◆ Activity: Please answer from the opinion piece on American Girl dolls below: according to the writer, how many white dolls must you scroll through in the All Dolls section of the American Girl website before reaching a doll of color?

◆ Document text:

Before we start, a caveat: I have never watched Newsmax, and I wouldn’t even know where it lives on cable news. But a clip on social media of one of its anchors, Rob Finnerty, horrified because he couldn’t find a white American Girl doll for his daughter in the store at Rockefeller Center, threw me.
“My daughter is just a cute little 6-year-old white girl — we couldn’t find anybody that looked like my daughter. It was — the whole place, it was, like, wokeified,” Finnerty said during a recent broadcast.
Did he stop to think that perhaps all of the white dolls were sold out at the store? Was going on the American Girl website not an option for him? Surely if he did, his panic would’ve subsided.
“How long has this been going on with American Girls? … It was somewhat of a bizarre experience,” he said.
There is something bizarre here, but it’s not what Finnerty thinks it is.
Did he stop to think that perhaps all of the white dolls were sold out at the store? Was going on the American Girl website not an option for him? Surely if he did, his panic would’ve subsided. In the All Dolls section, you must scroll through almost 20 white dolls before you get to a doll of color.
I also imagine he forgot about the decades that cute, little Black and brown girls could only choose from all-white doll shelves — none of which looked anything like them. Why? Because whiteness was the default.
My daughter, half Puerto Rican and half Salvadoran, was given a blond, blue-eyed Baywatch Barbie for her birthday when she turned 7 about 15 years ago. I was appalled, but my feelings, unlike Finnerty’s outrage, were justified for one main reason: There is no shortage of toys that represent white children. It’s parents of children of color who are left to go the extra mile to seek out dolls, figurines, books and games that portray their children — making sure they don't grow up feeling left out.

◆ Entries supplied:
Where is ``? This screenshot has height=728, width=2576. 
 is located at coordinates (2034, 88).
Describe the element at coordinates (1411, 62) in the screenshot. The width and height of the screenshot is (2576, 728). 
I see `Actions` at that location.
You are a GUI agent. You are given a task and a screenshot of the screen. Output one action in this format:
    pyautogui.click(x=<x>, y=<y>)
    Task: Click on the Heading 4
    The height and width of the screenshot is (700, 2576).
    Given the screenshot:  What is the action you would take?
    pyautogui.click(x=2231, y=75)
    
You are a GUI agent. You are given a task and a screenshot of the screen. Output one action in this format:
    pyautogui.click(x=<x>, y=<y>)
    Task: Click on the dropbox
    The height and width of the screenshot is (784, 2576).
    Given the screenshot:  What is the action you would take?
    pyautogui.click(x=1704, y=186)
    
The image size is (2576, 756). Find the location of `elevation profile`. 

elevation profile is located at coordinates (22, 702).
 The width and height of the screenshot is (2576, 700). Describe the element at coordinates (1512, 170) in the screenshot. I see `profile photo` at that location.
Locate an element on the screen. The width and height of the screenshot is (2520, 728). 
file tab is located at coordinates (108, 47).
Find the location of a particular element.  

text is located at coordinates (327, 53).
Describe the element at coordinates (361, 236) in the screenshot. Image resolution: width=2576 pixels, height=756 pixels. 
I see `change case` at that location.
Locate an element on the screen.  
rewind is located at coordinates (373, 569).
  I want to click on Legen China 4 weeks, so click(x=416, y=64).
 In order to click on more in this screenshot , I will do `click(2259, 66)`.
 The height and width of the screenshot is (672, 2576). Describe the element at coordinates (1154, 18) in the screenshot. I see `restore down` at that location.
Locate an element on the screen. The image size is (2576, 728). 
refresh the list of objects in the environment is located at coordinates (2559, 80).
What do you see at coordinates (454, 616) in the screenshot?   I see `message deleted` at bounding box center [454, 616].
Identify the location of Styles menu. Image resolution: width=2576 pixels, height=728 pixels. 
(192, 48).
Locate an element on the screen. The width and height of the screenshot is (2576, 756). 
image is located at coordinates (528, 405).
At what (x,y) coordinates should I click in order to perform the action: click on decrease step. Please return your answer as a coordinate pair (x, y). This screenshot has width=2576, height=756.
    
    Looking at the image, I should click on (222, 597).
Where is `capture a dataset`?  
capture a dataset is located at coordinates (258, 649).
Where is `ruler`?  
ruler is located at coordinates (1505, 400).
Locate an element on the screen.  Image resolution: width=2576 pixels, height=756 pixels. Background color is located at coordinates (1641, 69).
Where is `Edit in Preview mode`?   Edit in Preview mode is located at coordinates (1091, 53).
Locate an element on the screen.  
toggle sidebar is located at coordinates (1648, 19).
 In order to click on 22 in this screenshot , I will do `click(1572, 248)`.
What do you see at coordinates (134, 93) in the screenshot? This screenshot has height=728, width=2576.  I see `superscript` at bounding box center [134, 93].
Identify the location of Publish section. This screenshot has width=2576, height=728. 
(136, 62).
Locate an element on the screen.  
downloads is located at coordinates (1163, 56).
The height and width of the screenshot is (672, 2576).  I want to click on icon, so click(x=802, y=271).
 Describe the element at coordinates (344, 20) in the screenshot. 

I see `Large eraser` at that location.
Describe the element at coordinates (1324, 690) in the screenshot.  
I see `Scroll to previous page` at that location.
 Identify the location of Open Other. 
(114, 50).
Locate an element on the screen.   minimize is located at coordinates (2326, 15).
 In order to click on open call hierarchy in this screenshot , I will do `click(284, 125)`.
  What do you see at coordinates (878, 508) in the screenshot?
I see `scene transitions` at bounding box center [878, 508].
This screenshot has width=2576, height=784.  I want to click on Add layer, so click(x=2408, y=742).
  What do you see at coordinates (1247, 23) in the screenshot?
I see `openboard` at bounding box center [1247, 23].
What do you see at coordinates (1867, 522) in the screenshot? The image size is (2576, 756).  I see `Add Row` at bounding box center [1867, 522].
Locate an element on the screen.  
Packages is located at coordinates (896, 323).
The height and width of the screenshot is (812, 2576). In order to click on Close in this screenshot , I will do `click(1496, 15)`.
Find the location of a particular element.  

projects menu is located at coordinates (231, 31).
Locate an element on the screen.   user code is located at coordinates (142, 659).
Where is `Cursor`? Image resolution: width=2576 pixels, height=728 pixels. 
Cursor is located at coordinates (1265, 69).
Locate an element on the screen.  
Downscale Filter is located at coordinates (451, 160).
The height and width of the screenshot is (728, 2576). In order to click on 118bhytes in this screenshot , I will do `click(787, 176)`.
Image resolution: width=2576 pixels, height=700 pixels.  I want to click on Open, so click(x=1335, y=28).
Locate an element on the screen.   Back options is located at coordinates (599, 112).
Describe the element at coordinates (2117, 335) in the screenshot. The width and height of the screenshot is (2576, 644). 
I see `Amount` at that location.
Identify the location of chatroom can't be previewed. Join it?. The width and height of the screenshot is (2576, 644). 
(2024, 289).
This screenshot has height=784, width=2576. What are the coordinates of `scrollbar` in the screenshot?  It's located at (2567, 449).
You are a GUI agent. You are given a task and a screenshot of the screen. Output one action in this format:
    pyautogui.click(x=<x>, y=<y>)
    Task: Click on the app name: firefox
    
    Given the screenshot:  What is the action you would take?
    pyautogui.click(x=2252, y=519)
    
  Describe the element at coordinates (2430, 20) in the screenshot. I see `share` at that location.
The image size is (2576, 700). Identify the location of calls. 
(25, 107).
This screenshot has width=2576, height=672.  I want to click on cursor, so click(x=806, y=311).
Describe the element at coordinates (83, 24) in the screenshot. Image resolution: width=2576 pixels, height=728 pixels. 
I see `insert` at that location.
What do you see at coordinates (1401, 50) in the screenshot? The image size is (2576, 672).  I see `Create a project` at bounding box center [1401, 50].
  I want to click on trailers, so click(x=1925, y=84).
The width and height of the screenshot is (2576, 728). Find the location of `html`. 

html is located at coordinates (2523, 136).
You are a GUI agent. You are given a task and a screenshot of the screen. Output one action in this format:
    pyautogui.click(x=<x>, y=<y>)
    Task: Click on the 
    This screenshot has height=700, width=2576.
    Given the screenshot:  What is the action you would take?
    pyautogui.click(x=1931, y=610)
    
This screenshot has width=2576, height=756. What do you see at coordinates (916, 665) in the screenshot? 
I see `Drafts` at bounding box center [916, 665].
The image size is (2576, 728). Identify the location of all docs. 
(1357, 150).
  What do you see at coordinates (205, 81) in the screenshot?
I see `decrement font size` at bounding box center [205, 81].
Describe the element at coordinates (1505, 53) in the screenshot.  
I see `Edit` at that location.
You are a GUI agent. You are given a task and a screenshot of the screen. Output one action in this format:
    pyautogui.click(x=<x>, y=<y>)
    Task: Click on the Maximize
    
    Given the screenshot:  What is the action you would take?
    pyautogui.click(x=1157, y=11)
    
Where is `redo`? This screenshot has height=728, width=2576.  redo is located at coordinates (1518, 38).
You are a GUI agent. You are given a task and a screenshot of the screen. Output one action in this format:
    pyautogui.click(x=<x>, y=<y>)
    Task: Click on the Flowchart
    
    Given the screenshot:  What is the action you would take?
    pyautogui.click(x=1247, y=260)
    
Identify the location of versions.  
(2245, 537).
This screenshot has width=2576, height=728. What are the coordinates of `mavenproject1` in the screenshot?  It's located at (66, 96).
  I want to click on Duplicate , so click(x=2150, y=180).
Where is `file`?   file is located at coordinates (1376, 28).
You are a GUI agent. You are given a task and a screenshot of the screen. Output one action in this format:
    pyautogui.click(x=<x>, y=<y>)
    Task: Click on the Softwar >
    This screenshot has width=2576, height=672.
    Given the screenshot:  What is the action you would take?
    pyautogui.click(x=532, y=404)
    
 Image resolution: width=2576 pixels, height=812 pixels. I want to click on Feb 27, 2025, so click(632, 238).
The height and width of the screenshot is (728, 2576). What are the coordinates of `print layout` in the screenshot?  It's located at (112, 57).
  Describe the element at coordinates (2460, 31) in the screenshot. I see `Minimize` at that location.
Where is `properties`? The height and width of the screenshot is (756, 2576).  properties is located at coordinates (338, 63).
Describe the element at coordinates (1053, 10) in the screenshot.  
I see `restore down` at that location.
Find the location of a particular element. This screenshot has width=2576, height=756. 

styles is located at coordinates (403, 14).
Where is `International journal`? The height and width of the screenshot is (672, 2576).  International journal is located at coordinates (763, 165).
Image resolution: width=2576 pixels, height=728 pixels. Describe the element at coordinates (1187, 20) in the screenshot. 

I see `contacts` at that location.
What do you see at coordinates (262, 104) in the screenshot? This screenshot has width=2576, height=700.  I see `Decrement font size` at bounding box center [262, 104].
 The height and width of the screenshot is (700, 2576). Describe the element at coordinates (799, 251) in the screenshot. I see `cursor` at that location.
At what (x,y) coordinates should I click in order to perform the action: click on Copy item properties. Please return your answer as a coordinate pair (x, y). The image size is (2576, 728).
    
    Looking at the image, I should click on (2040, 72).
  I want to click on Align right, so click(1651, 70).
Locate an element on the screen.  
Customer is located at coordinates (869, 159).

◆ Reply: Almost 20.